There will be contexts where AI‑generated images are fine – even useful. There will also be contexts where they’re a reputational risk. Editorial, healthcare, nonprofit, political, and news‑adjacent work will not be neutral territory. - What’s your standard for rights inside AI tools?
“It came out of the interface” is not a legal strategy. Brands will need clear guidance on when an image is truly licensed, what indemnification looks like, and how they document that in a mixed human/AI workflow. - How will you continue to fund original visual reporting and creativity?
If every workflow gradually tilts toward “good enough and cheap,” the pipeline of people doing the hard, expensive visual work shrinks. That’s not just an ethical problem; it’s a strategic one. Brands that care about trust, nuance, and long‑term equity will still need human eyes and human judgment.
This Time, We Know How the Story Can Go
When microstock showed up, most of us were busy building. We saw the opportunity much more clearly than the second‑order effects.
We don’t have that excuse anymore.
- We know that expanding access changes economics.
- We know that marketplaces can centralize power even as they democratize participation.
- We know that “just a new channel” can evolve into a new norm that is hard to unwind.
AI will not end photography. It will, however, change:
- How images are discovered.
- How they’re created.
- How they’re priced.
- How they’re credited.
- Who participates in the value they generate.

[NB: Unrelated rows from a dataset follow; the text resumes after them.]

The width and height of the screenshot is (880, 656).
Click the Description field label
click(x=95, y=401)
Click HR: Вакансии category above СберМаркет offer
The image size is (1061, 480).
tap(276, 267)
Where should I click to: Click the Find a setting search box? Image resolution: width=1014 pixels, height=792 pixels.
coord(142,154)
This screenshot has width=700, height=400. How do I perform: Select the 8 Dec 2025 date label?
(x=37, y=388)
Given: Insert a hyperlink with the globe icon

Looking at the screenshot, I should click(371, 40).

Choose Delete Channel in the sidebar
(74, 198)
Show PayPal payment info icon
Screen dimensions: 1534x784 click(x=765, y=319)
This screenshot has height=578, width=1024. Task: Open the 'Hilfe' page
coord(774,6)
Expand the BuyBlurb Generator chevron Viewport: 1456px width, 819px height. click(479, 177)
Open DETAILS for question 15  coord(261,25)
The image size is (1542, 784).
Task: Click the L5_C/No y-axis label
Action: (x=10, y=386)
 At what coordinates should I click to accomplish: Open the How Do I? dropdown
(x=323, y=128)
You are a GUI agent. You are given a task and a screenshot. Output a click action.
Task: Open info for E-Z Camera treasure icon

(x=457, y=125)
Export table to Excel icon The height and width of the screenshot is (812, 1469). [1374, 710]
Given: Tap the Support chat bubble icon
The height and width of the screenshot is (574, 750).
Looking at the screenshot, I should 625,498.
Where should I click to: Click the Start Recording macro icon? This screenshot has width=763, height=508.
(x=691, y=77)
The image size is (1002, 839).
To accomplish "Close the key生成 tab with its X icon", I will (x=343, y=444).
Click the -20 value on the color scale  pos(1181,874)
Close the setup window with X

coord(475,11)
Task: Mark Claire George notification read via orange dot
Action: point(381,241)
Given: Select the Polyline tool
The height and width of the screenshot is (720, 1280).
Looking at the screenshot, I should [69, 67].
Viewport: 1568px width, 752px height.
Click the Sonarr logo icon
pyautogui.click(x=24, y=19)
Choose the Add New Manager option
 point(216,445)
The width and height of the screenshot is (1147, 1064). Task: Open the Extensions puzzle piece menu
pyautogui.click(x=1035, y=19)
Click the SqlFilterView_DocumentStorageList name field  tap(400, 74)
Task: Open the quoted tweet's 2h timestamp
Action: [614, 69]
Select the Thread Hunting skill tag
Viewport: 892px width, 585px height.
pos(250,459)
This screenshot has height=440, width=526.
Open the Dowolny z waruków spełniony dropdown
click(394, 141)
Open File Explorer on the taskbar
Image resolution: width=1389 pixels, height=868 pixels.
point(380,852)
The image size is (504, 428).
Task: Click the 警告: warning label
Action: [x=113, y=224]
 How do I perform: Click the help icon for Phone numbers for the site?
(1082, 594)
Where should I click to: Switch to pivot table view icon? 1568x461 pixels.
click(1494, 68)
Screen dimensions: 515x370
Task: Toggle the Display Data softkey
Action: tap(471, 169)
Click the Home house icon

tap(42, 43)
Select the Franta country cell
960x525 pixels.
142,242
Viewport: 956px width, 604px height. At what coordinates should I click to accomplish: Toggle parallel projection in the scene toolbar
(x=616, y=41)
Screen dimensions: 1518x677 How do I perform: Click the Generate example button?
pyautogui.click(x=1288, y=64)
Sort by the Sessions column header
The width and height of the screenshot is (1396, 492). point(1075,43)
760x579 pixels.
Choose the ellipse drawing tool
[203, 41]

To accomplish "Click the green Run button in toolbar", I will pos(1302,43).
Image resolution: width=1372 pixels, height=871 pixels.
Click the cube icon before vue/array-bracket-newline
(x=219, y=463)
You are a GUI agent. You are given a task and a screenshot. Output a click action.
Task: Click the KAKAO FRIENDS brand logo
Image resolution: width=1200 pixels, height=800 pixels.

The Getty / OpenAI partnership is not the end of that story. It’s an early, visible sign of how the next phase might be structured.
If we care about preserving a healthy creative ecosystem – one where talent can still build a livelihood, where archives are valued, and where “real” still means something – we should be asking hard questions now, not after the economics have quietly shifted.
Microstock taught us that democratizing access can expand an industry while quietly rewriting its incentives.
AI has the power to do both on a far larger scale.
The real thought‑leadership opportunity is not to declare this partnership good or bad in absolute terms, but to insist on a standard:
If AI becomes the new front door for visual discovery, the people whose work fills those rooms deserve more than a line item in someone else’s training data.
That, more than the headline, is what’s at stake in deals like Getty and OpenAI.